Let’s break this down a little further.
Ariel’s love for the human world parallels Andersen’s love for other men.
Ariel is afraid to admit that she loves the human world, because her father believes it’s shameful and her friend Sebastian thinks that she can learn to love the sea if she just tries harder (sound familiar?). Like many teenagers, Ariel hopes that she will grow out of her shameful obsession when she gets older. That is, until she meets Eric.
Eric is Andersen’s long-lost love, Collin.
Eric may have loved Ariel, but he was engaged to one of his own kind. A (human) woman. In their letters, Andersen lamented that Collin was engaged to a woman because marrying a woman was the proper thing to do. As much as he wished that Collin wouldn’t marry the woman, Collin and Andersen’s story didn’t end as happily as Ariel”s and Eric’s. Collin married a woman and Andersen suffered heartbreak.
Ariel is silenced just as queer people were silenced.
Ariel is literally silenced. In the 1830s, queer people could speak out – if they wanted to be shamed, arrested or even put to death. Unable to speak freely, they resorted to covert letters, coded messages and, it seems, allegorical fairy tales.
Ursula is a closeted, resentful queer person.
There is a saying that says, “Those who scream the loudest have the most the hide.” In this case, the most vehemently homophobic people are the ones who are terrified of their own homosexual desires.

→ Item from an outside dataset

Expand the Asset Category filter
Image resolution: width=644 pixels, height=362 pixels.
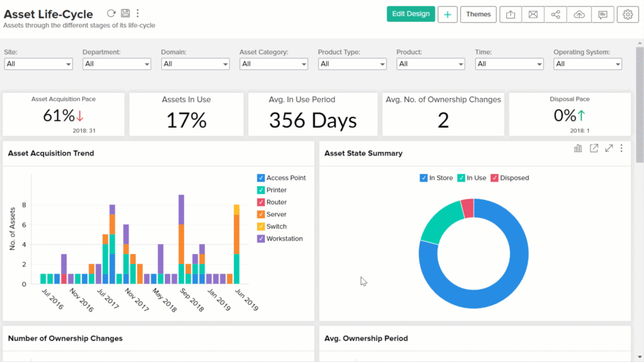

Ursula’s relentless opposition to Ariel is based in her own resentment toward herself. Ariel is taking a risk by actually pursuing the illicit desires that she wants, whereas Ursula has often tried to ignore her own desires.
In the first draft of “The Little Mermaid” Ursula was Triton’s sister until her own love for the human world drove them apart. In the film, Ursula was based on a drag queen named Devine.
The rainbow that Triton paints in the sky is as gay as it looks.
When Ariel finally overcomes everything to marry Eric, her father paints a rainbow in the sky. This could symbolize peace, as in the peace that the Christian God made with people after Noah’s flood. But The Little Mermaid came out in 1989, and the rainbow became a prominent symbol of the gay rights movement in the 1970s. Disney animators knew exactly what it stood for.
Disney lyricist Howard Ashman confirmed that Beauty and the Beast was an allegory for AIDS.
Ashman, who was the lyricist for both Beauty and the Beast and The Little Mermaid, was an openly gay man who died of AIDS right after finishing Beauty and the Beast in 1991. Ashman considered Beauty and the Beast to be his personal story: “Shunned from society, his body hideously transformed, and his life wilting away like the enchanted rose, the Beast is a figure of degenerative disease. Belle’s love and the ultimate breaking of the curse is the fantasy cure that Ashman was denied.”